I needed a little boat that was *not* a project that I could sail regularly after work. I bought the perfect little performance racer!

Its name is Amigo. It’s a MiniSail, circa 1968, designed by Ian Proctor. It is the successor to the Sunfish and it is the predecessor to the Topper, a popular 80s racing boat that has annual world championships with hundreds of boats. The MiniSail is faster than the Topper, and it is slower than the Sunfish and the Laser. (Although the previous owner said he once tied with a Laser, albeit with a skipper much heavier than him.) The MiniSail is light, 90LB, and 13 feet. Right now I’m using a dolly that the previous owner made out of small wheels and PVC pipe, glued together with fittings to get the right shape. Ha!

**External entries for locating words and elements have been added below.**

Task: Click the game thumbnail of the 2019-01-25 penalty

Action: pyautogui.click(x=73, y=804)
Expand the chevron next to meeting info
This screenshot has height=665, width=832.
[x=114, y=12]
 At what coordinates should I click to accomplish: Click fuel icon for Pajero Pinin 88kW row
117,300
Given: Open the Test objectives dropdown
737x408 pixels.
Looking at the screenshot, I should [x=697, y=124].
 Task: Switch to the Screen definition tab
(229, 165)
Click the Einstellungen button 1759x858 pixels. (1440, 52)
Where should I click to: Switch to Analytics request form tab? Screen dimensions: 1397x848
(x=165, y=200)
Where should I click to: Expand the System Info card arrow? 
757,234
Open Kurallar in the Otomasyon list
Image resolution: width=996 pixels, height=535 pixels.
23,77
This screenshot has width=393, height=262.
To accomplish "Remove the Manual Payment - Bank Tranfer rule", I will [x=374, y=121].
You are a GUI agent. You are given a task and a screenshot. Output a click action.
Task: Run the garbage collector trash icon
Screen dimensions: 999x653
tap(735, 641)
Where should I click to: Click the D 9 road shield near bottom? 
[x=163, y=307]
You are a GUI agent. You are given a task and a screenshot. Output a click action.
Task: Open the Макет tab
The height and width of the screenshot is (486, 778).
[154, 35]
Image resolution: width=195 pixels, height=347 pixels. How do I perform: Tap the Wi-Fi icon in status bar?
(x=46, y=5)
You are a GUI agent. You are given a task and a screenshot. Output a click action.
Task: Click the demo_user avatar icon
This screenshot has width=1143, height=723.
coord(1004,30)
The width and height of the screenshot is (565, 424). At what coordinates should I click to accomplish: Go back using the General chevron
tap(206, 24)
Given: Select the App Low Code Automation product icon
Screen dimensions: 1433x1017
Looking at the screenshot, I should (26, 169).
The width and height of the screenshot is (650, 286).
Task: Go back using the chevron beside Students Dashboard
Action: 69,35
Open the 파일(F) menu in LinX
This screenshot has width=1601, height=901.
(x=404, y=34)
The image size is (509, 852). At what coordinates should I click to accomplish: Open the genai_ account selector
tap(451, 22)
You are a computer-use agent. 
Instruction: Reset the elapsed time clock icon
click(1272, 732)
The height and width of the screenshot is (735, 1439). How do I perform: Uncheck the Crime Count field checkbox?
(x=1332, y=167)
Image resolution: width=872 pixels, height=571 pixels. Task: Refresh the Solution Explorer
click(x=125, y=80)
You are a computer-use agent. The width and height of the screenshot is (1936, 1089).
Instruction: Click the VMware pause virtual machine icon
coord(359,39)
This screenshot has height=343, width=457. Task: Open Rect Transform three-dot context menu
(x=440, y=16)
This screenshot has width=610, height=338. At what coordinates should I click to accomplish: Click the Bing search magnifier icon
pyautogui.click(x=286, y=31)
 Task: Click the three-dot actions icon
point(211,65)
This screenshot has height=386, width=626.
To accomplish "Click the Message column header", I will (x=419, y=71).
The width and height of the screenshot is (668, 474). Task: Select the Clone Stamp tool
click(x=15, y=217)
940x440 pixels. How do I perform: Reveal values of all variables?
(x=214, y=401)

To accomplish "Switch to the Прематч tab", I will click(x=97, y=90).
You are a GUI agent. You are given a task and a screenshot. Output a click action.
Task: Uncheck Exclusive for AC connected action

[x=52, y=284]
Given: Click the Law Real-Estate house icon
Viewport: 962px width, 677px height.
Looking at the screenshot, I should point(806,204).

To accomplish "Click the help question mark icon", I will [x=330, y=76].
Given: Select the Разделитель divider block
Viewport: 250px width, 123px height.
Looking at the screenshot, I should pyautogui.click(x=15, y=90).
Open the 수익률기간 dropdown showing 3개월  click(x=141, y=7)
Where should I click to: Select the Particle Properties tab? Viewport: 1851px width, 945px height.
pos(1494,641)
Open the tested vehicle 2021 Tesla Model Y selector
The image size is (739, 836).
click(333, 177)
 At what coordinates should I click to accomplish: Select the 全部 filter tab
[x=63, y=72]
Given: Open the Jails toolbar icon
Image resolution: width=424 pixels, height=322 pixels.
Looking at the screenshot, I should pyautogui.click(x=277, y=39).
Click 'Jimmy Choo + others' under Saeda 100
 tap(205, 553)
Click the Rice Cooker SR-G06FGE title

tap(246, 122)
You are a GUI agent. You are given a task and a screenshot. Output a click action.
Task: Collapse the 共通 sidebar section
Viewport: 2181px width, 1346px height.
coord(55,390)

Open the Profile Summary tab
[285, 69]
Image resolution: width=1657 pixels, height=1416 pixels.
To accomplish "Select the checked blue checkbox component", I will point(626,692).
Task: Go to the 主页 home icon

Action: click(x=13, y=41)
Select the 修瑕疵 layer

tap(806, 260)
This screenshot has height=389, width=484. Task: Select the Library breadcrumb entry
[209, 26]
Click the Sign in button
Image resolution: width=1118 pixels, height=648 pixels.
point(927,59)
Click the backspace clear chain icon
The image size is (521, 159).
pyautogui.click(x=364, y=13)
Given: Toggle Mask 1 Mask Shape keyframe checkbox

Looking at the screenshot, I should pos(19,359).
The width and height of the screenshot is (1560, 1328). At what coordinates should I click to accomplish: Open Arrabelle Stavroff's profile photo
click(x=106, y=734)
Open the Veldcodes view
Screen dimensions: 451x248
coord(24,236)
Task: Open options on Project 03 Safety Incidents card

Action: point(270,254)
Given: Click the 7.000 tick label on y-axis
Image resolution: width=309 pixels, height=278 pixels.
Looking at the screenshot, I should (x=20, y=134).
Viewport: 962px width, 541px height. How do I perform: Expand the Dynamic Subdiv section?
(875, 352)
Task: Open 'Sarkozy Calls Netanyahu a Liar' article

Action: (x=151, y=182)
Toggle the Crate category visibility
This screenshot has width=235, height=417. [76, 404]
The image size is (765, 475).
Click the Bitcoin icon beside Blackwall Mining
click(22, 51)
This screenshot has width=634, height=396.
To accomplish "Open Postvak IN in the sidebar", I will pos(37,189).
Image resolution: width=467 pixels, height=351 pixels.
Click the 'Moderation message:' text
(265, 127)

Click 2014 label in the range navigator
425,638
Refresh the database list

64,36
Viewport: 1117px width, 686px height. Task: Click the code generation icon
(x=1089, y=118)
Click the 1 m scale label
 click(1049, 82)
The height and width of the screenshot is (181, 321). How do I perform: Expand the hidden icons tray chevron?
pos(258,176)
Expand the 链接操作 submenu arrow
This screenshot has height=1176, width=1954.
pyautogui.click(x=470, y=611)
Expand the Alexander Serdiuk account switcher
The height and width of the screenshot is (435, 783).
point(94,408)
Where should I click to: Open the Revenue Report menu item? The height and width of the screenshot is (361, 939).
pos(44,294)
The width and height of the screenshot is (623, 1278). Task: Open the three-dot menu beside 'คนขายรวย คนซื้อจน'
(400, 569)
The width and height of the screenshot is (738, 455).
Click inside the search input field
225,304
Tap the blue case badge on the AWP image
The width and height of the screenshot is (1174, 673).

Fisheries Supply has graciously allowed me to store it in the locked courtyard, so I can maximize daylight hours by carting it down to Lake Union after work. It’s a lot better than having to drive somewhere to get it, by which time it would already be dark before I get to go sailing.

I’ve already got a great wetsuit, and I’ve obsessively studied at least a dozen capsize drills on YouTube. I’ve got a foam type lifejacket and neoprene booties all picked out. The only things this boat needs are a good wash and a few new lines before I can take it down to the lake. My goal is to sail this boat on the lake within the next 7 days.

2 thoughts on “My New Minisail

  1. Great idea, using the small boat. It will “tune you up” while you tune up the big boat. A boat is a boat after all. The big boat is just dryer, heavier and a hell of a lot better to sleep on.